明日はあのお店で朝ご飯を食べて、あのお店で洋服や髪飾りを見て、あのお店でお茶をして……素敵な贈り物もしたいな。
明日は何着て行こう?
音心ちゃんはどんな格好で来るかしら?
明日はーー
素敵な日に、なるといいな。
明日に思いを馳せながら、蜜璃は静かに眠りについた。
翌日音心は精一杯お洒落をして出掛けた。
だがそれも、蜜璃を前には霞んでしまった(気のせい)。
蜜璃は程よい艶を帯びた白い綸子の着物を着ていて、鞠と組紐、桜の柄が美しい。
小花柄の伊達衿と薄紅色の半衿でアクセントを持たせている。
薄鶸色の帯に萌黄色の帯揚げ、丸組の華やかな正絹帯締めで締めている。
髪型は平生通りであったが、真珠や菫の花飾りが美しい銀製の簪が、綺麗な髪に映えていた。
美しい……。あまりの眩しさに目を眇める。
「今日の音心ちゃん、とっても可愛いわ!」
「え……?」
思い掛けず褒められて、音心は目を丸くする。
「その着物、とっても似合ってるわ!それに帯に猫の刺繍のワンポイントがあるのね。
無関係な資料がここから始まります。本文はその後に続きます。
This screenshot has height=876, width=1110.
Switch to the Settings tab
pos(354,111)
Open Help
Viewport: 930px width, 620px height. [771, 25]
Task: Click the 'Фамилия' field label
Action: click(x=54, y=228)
羽織ととっても合ってるわ!」
「有り難う……ございます」
「猫が好きなのね、素敵だわ!」
きらきらと澄んだ瞳で絶賛されて、照れくさくなる。
ほんのりとはにかんだ笑顔を見せる音心に、蜜璃はキュンとしたようで、
「行きましょ、今日はたくさんご馳走しちゃう!」
「え……」
「音心ちゃんのお誕生日だものね」
「どうして、知って……」
「行きましょ、行きましょ」
音心の手を引いて歩き出す蜜璃は、本当に楽しそうで、可愛らしくて。
揺らぎそうになる決意を、瞳を伏せて押さえ込んだ。